• What this task involves
Print every entry again, precisely as written.

──────── Supplied data ────────

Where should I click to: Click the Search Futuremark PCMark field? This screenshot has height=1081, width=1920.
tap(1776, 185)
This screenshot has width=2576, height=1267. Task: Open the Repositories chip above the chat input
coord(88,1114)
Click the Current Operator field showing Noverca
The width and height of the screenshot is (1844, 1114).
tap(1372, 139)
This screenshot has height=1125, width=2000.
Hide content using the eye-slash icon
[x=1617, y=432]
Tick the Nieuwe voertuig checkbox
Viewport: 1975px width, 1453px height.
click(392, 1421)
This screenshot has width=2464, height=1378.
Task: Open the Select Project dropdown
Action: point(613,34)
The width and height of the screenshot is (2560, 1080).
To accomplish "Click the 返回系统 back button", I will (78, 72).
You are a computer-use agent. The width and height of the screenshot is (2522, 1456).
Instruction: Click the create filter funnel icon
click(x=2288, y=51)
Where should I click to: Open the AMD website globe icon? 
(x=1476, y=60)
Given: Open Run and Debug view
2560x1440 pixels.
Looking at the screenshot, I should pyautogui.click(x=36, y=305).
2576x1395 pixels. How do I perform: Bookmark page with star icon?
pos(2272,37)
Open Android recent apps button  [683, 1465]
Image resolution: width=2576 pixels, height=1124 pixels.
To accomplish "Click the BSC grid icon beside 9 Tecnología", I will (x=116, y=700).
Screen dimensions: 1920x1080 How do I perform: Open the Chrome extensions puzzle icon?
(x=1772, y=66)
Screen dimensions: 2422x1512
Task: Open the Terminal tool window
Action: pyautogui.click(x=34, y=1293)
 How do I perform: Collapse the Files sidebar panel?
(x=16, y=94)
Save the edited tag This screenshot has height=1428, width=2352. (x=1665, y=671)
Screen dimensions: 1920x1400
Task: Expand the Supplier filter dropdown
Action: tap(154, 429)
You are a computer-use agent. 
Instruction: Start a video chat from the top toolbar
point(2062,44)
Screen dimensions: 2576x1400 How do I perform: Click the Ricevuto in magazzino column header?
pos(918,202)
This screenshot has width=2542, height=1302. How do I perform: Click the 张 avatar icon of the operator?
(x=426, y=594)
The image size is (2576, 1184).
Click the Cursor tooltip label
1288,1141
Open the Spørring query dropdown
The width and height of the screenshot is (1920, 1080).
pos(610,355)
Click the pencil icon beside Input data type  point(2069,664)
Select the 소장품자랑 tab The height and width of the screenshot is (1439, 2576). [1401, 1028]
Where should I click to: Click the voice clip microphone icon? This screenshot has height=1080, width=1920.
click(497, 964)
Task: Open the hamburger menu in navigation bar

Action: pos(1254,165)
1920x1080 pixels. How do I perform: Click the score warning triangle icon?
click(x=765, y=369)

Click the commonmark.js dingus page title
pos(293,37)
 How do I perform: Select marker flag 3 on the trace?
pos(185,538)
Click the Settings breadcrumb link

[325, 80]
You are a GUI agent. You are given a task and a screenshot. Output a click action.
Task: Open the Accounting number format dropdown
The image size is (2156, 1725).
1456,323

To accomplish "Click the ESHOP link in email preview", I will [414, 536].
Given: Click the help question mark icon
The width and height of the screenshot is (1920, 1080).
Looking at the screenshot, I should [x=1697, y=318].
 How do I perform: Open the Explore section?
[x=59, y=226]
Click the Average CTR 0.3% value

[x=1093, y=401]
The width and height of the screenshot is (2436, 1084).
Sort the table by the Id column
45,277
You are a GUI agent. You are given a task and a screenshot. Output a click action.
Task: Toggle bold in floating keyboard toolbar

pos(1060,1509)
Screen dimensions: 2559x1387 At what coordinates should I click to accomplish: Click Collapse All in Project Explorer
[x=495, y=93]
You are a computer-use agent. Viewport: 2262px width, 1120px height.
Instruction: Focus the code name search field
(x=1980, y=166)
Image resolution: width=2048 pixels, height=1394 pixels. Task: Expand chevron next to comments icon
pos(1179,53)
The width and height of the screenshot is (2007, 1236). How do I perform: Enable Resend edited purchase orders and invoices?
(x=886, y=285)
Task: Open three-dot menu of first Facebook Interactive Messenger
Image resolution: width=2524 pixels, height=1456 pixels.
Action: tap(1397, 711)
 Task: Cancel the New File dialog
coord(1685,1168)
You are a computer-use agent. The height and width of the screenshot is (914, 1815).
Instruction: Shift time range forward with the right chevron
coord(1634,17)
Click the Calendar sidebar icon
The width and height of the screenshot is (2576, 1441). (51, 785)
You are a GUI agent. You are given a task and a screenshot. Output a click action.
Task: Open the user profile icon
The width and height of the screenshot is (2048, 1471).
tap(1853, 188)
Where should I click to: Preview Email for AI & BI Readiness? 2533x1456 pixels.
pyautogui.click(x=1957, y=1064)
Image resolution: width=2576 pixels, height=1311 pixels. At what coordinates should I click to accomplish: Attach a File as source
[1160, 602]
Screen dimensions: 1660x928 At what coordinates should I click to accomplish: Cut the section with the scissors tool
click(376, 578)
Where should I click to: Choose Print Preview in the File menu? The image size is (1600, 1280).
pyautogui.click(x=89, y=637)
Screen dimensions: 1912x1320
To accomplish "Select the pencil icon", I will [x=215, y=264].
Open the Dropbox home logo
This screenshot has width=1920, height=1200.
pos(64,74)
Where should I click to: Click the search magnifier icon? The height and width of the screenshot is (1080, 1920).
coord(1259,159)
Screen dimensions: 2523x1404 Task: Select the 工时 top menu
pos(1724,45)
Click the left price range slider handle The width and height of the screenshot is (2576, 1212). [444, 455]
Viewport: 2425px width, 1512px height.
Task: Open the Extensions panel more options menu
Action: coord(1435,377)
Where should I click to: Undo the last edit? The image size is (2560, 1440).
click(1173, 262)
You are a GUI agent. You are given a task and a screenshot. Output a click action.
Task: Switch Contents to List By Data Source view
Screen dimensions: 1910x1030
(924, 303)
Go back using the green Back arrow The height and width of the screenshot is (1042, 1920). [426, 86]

────────

• Task solution
Where should I click to: Click the Search Futuremark PCMark field? This screenshot has height=1081, width=1920.
tap(1776, 185)
This screenshot has width=2576, height=1267. Task: Open the Repositories chip above the chat input
coord(88,1114)
Click the Current Operator field showing Noverca
The width and height of the screenshot is (1844, 1114).
tap(1372, 139)
This screenshot has height=1125, width=2000.
Hide content using the eye-slash icon
[x=1617, y=432]
Tick the Nieuwe voertuig checkbox
Viewport: 1975px width, 1453px height.
click(392, 1421)
This screenshot has width=2464, height=1378.
Task: Open the Select Project dropdown
Action: point(613,34)
The width and height of the screenshot is (2560, 1080).
To accomplish "Click the 返回系统 back button", I will (78, 72).
You are a computer-use agent. The width and height of the screenshot is (2522, 1456).
Instruction: Click the create filter funnel icon
click(x=2288, y=51)
Where should I click to: Open the AMD website globe icon? 
(x=1476, y=60)
Given: Open Run and Debug view
2560x1440 pixels.
Looking at the screenshot, I should pyautogui.click(x=36, y=305).
2576x1395 pixels. How do I perform: Bookmark page with star icon?
pos(2272,37)
Open Android recent apps button  [683, 1465]
Image resolution: width=2576 pixels, height=1124 pixels.
To accomplish "Click the BSC grid icon beside 9 Tecnología", I will (x=116, y=700).
Screen dimensions: 1920x1080 How do I perform: Open the Chrome extensions puzzle icon?
(x=1772, y=66)
Screen dimensions: 2422x1512
Task: Open the Terminal tool window
Action: pyautogui.click(x=34, y=1293)
 How do I perform: Collapse the Files sidebar panel?
(x=16, y=94)
Save the edited tag This screenshot has height=1428, width=2352. (x=1665, y=671)
Screen dimensions: 1920x1400
Task: Expand the Supplier filter dropdown
Action: tap(154, 429)
You are a computer-use agent. 
Instruction: Start a video chat from the top toolbar
point(2062,44)
Screen dimensions: 2576x1400 How do I perform: Click the Ricevuto in magazzino column header?
pos(918,202)
This screenshot has width=2542, height=1302. How do I perform: Click the 张 avatar icon of the operator?
(x=426, y=594)
The image size is (2576, 1184).
Click the Cursor tooltip label
1288,1141
Open the Spørring query dropdown
The width and height of the screenshot is (1920, 1080).
pos(610,355)
Click the pencil icon beside Input data type  point(2069,664)
Select the 소장품자랑 tab The height and width of the screenshot is (1439, 2576). [1401, 1028]
Where should I click to: Click the voice clip microphone icon? This screenshot has height=1080, width=1920.
click(497, 964)
Task: Open the hamburger menu in navigation bar

Action: pos(1254,165)
1920x1080 pixels. How do I perform: Click the score warning triangle icon?
click(x=765, y=369)

Click the commonmark.js dingus page title
pos(293,37)
 How do I perform: Select marker flag 3 on the trace?
pos(185,538)
Click the Settings breadcrumb link

[325, 80]
You are a GUI agent. You are given a task and a screenshot. Output a click action.
Task: Open the Accounting number format dropdown
The image size is (2156, 1725).
1456,323

To accomplish "Click the ESHOP link in email preview", I will [414, 536].
Given: Click the help question mark icon
The width and height of the screenshot is (1920, 1080).
Looking at the screenshot, I should [x=1697, y=318].
 How do I perform: Open the Explore section?
[x=59, y=226]
Click the Average CTR 0.3% value

[x=1093, y=401]
The width and height of the screenshot is (2436, 1084).
Sort the table by the Id column
45,277
You are a GUI agent. You are given a task and a screenshot. Output a click action.
Task: Toggle bold in floating keyboard toolbar

pos(1060,1509)
Screen dimensions: 2559x1387 At what coordinates should I click to accomplish: Click Collapse All in Project Explorer
[x=495, y=93]
You are a computer-use agent. Viewport: 2262px width, 1120px height.
Instruction: Focus the code name search field
(x=1980, y=166)
Image resolution: width=2048 pixels, height=1394 pixels. Task: Expand chevron next to comments icon
pos(1179,53)
The width and height of the screenshot is (2007, 1236). How do I perform: Enable Resend edited purchase orders and invoices?
(x=886, y=285)
Task: Open three-dot menu of first Facebook Interactive Messenger
Image resolution: width=2524 pixels, height=1456 pixels.
Action: tap(1397, 711)
 Task: Cancel the New File dialog
coord(1685,1168)
You are a computer-use agent. The height and width of the screenshot is (914, 1815).
Instruction: Shift time range forward with the right chevron
coord(1634,17)
Click the Calendar sidebar icon
The width and height of the screenshot is (2576, 1441). (51, 785)
You are a GUI agent. You are given a task and a screenshot. Output a click action.
Task: Open the user profile icon
The width and height of the screenshot is (2048, 1471).
tap(1853, 188)
Where should I click to: Preview Email for AI & BI Readiness? 2533x1456 pixels.
pyautogui.click(x=1957, y=1064)
Image resolution: width=2576 pixels, height=1311 pixels. At what coordinates should I click to accomplish: Attach a File as source
[1160, 602]
Screen dimensions: 1660x928 At what coordinates should I click to accomplish: Cut the section with the scissors tool
click(376, 578)
Where should I click to: Choose Print Preview in the File menu? The image size is (1600, 1280).
pyautogui.click(x=89, y=637)
Screen dimensions: 1912x1320
To accomplish "Select the pencil icon", I will [x=215, y=264].
Open the Dropbox home logo
This screenshot has width=1920, height=1200.
pos(64,74)
Where should I click to: Click the search magnifier icon? The height and width of the screenshot is (1080, 1920).
coord(1259,159)
Screen dimensions: 2523x1404 Task: Select the 工时 top menu
pos(1724,45)
Click the left price range slider handle The width and height of the screenshot is (2576, 1212). [444, 455]
Viewport: 2425px width, 1512px height.
Task: Open the Extensions panel more options menu
Action: coord(1435,377)
Where should I click to: Undo the last edit? The image size is (2560, 1440).
click(1173, 262)
You are a GUI agent. You are given a task and a screenshot. Output a click action.
Task: Switch Contents to List By Data Source view
Screen dimensions: 1910x1030
(924, 303)
Go back using the green Back arrow The height and width of the screenshot is (1042, 1920). [426, 86]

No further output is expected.